STORED ROWS
* Begin *
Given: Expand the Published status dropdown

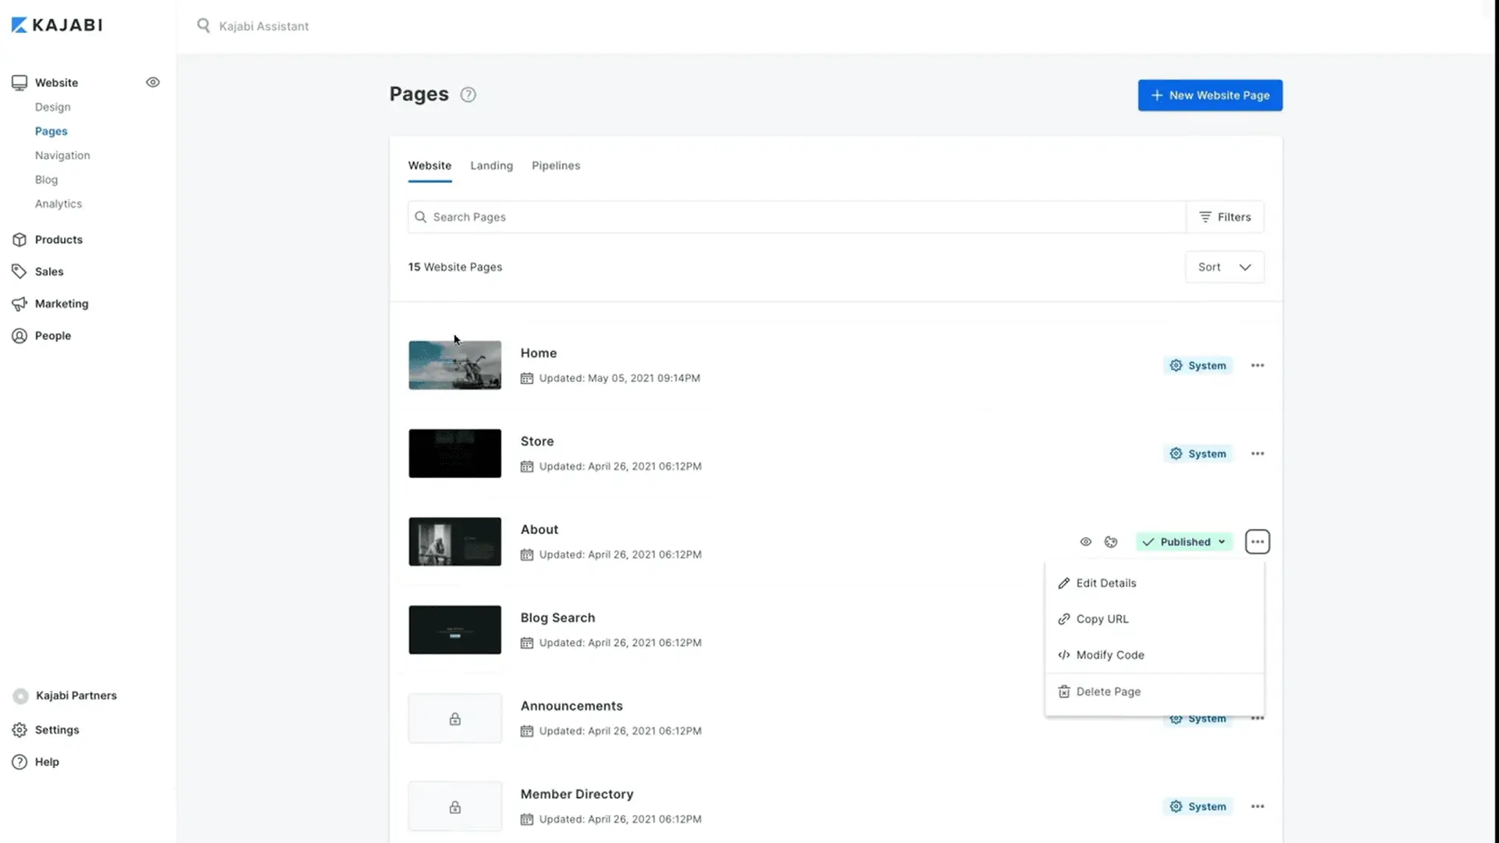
* End *
* Begin *
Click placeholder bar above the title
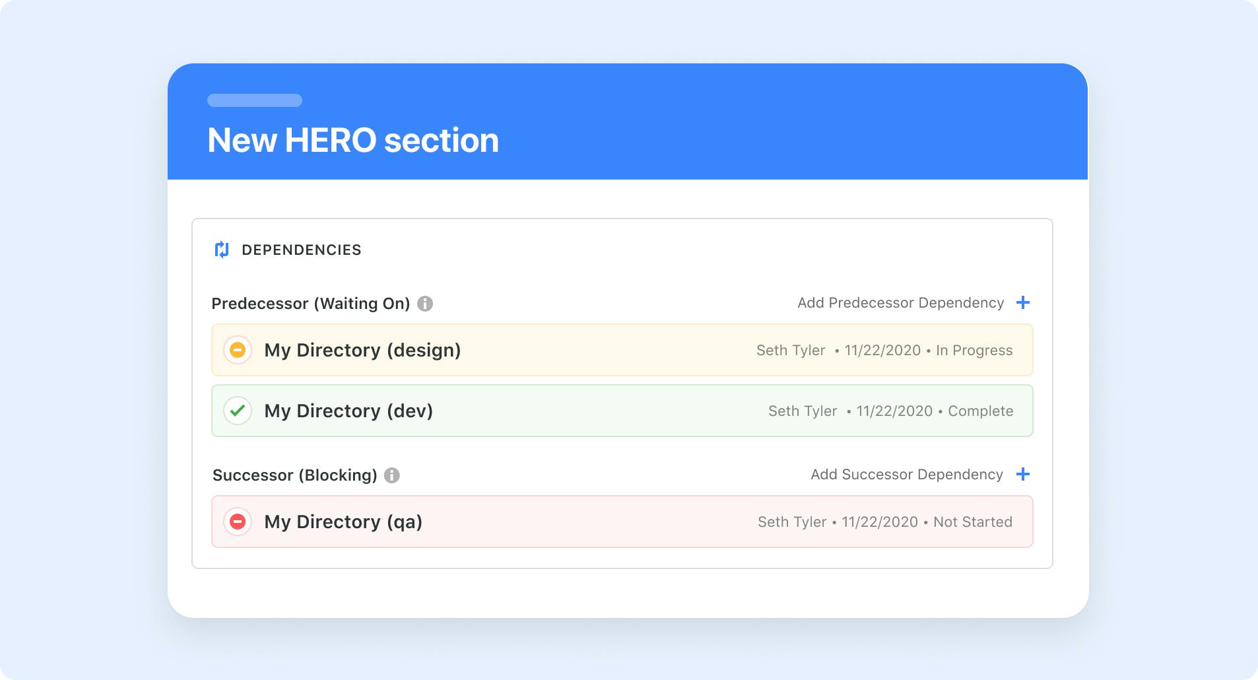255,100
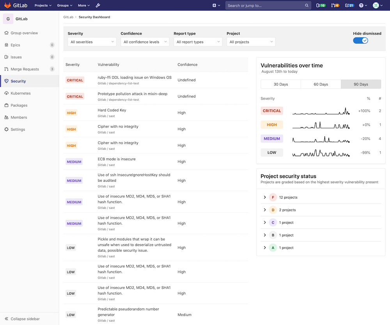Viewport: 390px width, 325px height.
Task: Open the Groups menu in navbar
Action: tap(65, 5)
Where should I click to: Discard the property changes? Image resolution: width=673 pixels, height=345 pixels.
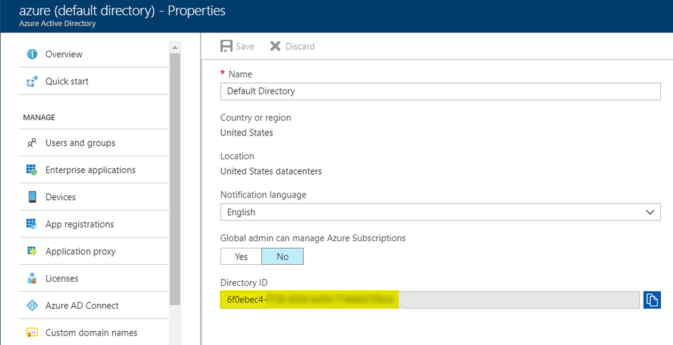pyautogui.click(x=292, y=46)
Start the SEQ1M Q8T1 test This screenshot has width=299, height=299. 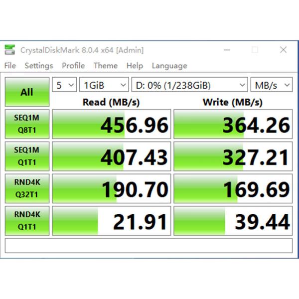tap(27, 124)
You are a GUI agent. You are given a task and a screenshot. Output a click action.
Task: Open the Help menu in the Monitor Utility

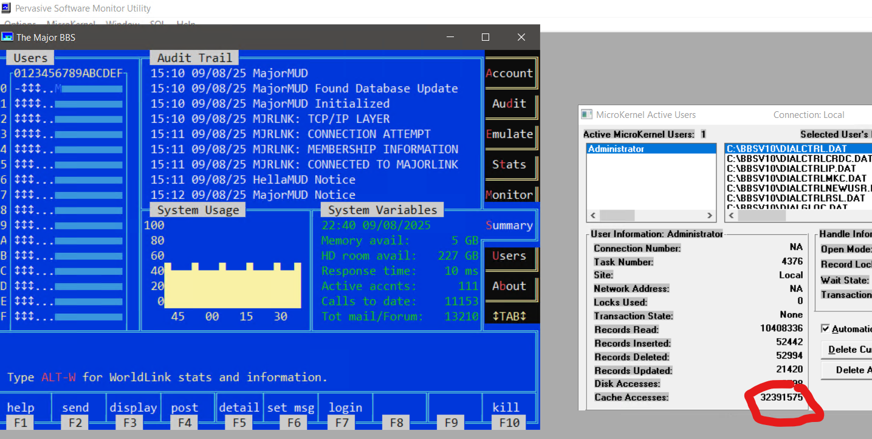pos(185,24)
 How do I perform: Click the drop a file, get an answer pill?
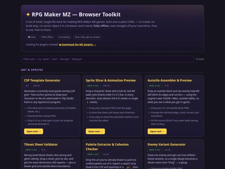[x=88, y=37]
* End *
* Begin *
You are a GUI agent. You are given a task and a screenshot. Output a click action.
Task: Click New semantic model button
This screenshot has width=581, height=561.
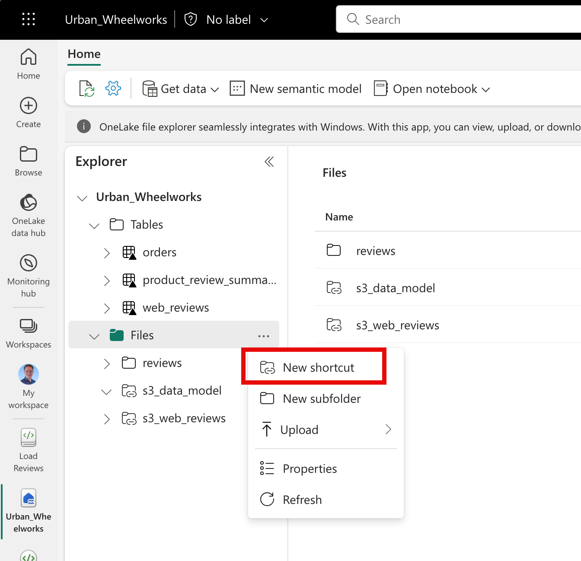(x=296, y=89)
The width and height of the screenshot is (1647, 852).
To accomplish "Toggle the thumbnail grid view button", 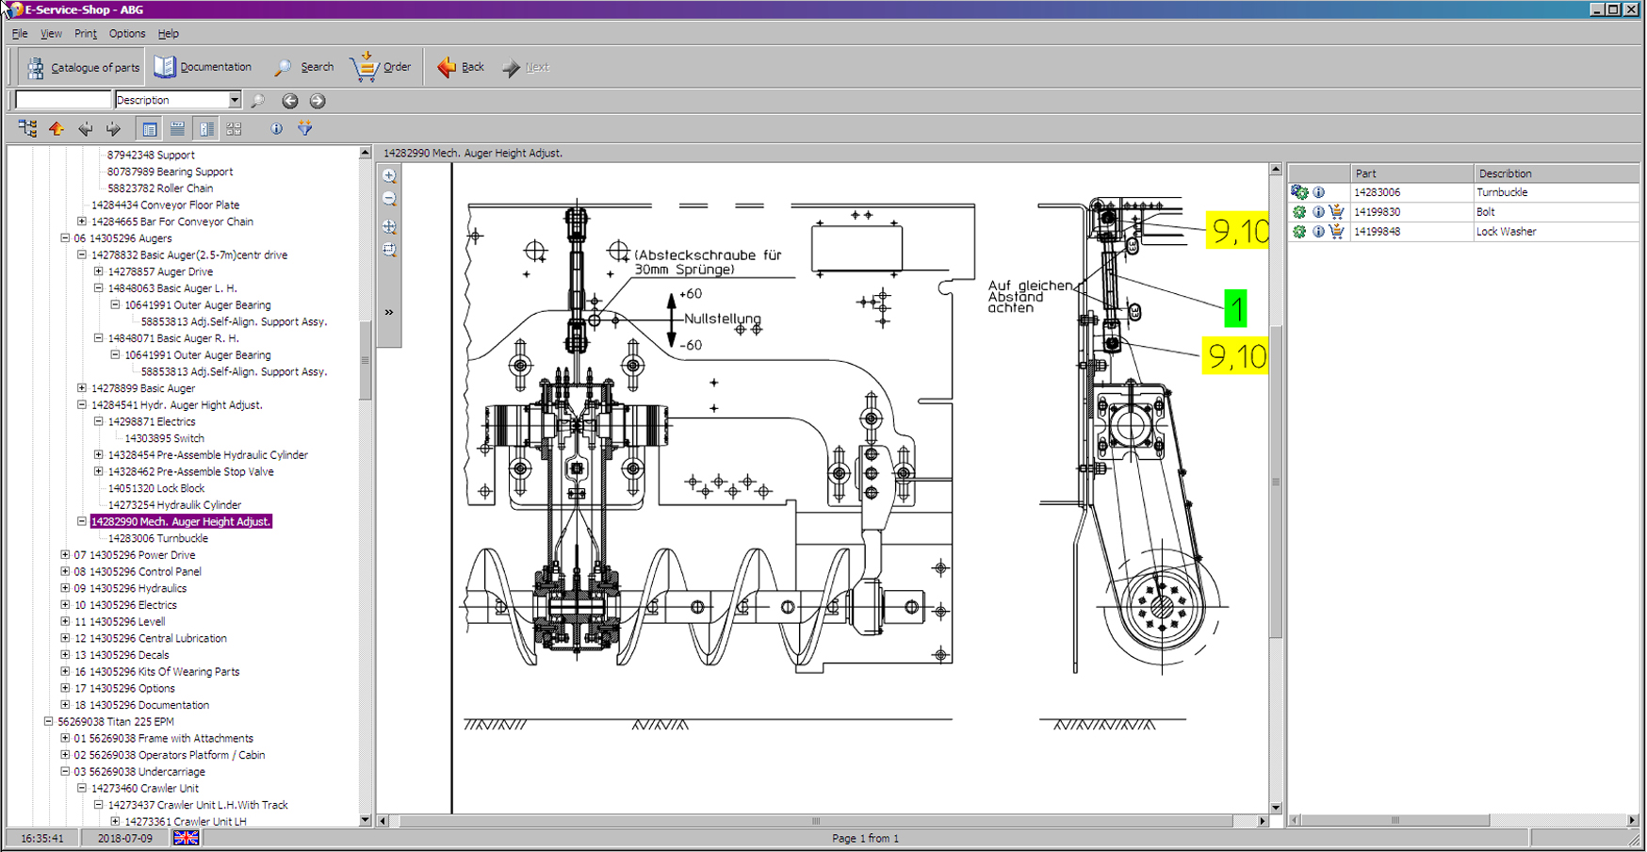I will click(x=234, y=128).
* End *
Please extract the lines starting at the one containing "How do I perform: Click" and ending at the one containing "[x=88, y=37]", and repeat them verbatim without the pictures.

 How do I perform: Click the drop a file, get an answer pill?
[x=88, y=37]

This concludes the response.